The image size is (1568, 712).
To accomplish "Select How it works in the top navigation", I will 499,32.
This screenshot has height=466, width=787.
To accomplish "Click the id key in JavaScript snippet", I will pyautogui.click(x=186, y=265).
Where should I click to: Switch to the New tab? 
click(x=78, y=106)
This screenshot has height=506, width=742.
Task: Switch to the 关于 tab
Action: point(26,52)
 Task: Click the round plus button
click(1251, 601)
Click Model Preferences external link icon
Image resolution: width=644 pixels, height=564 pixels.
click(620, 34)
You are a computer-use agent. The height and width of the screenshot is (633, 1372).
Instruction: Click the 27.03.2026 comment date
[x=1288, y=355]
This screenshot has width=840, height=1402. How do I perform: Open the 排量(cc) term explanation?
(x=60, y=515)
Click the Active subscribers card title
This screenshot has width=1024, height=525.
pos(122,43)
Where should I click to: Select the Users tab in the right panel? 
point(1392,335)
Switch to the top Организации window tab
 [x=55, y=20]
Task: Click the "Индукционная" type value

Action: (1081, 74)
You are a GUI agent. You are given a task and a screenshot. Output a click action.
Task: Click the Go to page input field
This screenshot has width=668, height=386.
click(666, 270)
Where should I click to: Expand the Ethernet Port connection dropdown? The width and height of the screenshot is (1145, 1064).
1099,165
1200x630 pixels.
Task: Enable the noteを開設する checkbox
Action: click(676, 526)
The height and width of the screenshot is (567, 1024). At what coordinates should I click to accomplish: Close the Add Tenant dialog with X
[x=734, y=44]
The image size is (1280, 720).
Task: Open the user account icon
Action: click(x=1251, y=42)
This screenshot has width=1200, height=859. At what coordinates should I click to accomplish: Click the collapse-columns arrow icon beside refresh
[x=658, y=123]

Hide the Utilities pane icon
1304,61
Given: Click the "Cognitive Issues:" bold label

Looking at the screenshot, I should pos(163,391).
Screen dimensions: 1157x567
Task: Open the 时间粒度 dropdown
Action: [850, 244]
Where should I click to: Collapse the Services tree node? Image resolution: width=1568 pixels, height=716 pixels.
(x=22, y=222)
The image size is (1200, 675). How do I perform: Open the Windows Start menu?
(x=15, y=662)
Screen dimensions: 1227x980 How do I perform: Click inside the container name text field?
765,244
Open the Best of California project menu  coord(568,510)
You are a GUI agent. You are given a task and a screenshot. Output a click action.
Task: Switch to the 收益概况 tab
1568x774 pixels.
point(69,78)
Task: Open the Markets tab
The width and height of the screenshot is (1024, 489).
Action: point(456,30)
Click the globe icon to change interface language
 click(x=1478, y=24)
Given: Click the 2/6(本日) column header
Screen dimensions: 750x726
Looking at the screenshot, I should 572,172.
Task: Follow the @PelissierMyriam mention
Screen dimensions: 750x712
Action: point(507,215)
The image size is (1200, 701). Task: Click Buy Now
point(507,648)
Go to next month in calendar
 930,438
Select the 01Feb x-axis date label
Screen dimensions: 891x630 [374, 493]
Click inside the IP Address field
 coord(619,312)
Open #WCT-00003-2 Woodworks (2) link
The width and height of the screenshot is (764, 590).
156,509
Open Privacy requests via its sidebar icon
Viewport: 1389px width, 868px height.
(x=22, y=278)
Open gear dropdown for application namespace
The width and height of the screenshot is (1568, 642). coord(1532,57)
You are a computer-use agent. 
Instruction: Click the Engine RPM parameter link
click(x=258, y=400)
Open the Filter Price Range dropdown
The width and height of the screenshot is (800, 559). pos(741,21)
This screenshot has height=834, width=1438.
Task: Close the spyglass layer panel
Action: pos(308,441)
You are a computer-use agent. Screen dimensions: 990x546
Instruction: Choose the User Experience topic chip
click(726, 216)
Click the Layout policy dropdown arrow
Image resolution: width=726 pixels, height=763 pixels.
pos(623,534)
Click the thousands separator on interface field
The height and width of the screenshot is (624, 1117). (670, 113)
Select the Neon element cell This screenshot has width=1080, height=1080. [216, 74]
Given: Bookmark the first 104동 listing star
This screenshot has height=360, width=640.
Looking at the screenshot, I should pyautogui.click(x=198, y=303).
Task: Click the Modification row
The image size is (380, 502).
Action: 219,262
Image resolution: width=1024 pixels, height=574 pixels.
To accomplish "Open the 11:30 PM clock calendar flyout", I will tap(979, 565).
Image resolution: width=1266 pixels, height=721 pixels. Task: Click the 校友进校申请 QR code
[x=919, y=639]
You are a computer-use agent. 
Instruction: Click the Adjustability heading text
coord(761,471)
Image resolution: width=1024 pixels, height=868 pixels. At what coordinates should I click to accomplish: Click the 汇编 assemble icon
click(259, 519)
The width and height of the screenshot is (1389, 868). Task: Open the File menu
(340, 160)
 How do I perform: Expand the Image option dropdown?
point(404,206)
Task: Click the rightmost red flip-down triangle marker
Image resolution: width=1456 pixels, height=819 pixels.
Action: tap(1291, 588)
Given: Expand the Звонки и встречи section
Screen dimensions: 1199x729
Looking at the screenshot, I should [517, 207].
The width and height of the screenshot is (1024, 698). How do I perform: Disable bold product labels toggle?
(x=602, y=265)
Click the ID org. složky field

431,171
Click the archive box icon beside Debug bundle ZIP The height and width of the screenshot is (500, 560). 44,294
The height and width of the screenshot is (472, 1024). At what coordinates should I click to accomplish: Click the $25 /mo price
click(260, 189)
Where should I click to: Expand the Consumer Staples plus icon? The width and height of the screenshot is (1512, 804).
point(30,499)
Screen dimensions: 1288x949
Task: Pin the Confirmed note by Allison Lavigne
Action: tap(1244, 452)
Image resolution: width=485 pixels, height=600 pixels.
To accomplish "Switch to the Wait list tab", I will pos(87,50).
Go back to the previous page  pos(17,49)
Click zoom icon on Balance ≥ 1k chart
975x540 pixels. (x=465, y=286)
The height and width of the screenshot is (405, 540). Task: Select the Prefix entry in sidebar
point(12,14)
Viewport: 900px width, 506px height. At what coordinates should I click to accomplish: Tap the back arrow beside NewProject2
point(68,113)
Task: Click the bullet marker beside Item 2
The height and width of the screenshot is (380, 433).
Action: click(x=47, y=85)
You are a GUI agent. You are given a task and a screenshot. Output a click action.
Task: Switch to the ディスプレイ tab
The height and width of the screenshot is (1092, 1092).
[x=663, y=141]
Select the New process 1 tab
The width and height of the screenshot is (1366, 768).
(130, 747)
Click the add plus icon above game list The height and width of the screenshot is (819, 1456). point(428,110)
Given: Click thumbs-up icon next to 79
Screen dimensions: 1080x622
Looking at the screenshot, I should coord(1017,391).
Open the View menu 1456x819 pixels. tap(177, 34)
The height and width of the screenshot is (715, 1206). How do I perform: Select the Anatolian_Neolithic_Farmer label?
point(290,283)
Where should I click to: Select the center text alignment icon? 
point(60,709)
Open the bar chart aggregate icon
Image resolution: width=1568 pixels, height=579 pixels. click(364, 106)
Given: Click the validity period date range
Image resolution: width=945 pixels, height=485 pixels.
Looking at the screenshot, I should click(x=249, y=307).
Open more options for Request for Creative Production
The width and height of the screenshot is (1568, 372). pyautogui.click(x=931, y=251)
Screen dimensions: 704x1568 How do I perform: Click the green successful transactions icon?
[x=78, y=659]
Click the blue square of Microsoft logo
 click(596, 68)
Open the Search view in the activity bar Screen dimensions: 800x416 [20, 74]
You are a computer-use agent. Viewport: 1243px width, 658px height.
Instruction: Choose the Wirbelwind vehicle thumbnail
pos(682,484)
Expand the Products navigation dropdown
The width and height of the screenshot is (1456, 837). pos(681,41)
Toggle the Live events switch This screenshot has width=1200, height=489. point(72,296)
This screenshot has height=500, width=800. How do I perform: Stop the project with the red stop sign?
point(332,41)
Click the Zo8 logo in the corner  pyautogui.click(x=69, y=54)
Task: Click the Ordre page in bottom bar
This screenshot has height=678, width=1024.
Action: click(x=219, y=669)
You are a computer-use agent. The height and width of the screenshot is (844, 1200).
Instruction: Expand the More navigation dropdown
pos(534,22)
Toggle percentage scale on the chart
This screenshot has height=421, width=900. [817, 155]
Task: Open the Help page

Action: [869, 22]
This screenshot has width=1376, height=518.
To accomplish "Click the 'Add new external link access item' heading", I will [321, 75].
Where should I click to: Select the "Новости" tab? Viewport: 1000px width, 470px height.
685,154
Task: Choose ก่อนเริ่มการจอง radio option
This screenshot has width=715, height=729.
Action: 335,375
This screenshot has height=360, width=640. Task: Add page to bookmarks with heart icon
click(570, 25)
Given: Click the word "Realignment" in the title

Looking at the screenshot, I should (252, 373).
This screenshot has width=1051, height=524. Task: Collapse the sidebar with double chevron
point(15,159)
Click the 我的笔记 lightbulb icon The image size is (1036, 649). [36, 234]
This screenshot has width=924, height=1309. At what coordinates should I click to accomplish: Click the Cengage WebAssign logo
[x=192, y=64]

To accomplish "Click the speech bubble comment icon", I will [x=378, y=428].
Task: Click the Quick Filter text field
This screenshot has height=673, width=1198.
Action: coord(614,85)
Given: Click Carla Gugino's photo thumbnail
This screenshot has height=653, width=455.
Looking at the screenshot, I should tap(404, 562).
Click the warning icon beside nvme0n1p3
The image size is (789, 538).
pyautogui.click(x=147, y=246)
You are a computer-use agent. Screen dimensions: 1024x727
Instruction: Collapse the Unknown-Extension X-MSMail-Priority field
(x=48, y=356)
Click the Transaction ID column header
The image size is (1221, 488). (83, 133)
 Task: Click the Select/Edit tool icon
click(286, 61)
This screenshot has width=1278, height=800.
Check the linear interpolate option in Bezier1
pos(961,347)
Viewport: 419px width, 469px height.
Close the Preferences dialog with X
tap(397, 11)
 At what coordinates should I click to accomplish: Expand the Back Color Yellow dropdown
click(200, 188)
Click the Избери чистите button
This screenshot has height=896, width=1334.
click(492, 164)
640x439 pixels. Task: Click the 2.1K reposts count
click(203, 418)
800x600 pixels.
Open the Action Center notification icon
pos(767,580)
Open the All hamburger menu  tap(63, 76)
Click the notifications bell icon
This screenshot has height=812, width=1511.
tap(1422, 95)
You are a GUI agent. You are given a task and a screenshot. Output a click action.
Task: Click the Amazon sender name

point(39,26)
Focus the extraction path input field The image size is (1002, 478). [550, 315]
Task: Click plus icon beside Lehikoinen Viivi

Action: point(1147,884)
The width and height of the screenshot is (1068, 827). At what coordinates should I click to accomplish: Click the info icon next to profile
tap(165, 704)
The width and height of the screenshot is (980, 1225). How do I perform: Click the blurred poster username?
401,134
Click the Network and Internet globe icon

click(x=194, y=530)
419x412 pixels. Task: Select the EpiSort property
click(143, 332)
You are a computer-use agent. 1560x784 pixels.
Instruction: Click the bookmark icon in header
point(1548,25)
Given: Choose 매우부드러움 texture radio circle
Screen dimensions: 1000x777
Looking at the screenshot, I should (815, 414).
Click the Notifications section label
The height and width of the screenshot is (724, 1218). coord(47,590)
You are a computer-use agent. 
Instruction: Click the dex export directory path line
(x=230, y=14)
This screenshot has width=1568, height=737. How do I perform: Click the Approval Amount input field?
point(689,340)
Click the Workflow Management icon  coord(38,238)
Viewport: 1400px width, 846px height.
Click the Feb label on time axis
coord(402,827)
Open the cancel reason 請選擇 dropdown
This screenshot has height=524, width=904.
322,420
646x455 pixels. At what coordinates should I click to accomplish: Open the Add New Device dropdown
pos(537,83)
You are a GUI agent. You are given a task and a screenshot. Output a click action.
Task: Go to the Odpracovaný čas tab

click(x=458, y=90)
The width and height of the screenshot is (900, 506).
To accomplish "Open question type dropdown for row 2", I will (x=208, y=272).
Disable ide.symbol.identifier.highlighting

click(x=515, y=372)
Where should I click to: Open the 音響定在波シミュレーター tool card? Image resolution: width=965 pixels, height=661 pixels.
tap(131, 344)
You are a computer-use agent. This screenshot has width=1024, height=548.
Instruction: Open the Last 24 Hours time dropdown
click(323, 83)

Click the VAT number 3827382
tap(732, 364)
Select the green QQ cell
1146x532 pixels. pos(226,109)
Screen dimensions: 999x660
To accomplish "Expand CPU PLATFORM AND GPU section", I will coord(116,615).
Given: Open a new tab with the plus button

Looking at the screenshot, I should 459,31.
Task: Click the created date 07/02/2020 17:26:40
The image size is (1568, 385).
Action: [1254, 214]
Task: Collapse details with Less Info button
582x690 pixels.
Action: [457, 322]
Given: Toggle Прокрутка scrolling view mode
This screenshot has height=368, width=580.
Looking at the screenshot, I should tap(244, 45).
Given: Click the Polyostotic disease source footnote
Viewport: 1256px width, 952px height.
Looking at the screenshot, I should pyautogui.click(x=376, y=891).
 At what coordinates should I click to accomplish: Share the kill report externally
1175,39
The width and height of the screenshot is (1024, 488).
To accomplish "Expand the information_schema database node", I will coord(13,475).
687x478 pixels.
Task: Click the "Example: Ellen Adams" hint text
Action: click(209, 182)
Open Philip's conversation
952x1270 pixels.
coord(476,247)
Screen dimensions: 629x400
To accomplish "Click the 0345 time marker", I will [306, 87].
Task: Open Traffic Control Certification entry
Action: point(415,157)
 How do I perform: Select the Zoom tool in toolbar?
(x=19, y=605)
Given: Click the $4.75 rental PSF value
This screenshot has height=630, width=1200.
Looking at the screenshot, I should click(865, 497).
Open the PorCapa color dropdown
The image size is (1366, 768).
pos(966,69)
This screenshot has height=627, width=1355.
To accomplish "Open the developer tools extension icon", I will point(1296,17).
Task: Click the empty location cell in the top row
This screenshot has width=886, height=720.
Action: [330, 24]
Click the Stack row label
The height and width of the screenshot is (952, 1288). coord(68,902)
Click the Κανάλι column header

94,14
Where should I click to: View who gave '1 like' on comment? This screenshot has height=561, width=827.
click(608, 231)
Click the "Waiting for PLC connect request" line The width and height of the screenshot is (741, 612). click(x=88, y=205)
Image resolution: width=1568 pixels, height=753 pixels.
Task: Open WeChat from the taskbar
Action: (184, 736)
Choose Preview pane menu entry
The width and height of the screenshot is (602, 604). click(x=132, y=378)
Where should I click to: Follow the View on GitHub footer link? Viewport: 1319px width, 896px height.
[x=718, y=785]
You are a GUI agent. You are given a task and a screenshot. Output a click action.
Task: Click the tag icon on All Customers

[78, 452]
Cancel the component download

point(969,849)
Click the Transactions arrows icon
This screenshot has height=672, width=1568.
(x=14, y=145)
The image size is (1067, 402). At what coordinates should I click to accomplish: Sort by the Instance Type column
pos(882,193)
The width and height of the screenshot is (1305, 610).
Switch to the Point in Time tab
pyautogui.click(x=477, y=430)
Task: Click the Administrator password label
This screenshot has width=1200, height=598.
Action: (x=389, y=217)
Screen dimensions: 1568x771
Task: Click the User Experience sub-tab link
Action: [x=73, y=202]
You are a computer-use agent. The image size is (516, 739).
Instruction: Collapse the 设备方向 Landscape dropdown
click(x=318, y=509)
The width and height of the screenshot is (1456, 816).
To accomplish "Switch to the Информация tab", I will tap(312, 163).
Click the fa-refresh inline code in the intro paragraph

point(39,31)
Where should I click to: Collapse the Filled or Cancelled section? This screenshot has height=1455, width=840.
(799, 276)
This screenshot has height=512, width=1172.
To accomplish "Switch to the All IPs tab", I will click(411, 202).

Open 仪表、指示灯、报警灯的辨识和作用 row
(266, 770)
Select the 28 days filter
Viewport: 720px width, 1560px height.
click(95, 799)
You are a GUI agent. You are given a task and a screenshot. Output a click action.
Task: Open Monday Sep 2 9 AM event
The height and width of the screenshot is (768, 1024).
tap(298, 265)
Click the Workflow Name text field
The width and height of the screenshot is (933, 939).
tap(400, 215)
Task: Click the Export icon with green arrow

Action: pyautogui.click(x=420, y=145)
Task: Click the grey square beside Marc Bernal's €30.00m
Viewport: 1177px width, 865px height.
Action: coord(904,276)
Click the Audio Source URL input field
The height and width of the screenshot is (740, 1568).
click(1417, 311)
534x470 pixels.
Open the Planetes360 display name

Task statement — Your answer must be the line that contains "The height and width of the screenshot is (740, 1568)." and every line after it to the end of the records, reproduced exactly.

Answer for this exercise —
The height and width of the screenshot is (740, 1568).
click(1417, 311)
534x470 pixels.
Open the Planetes360 display name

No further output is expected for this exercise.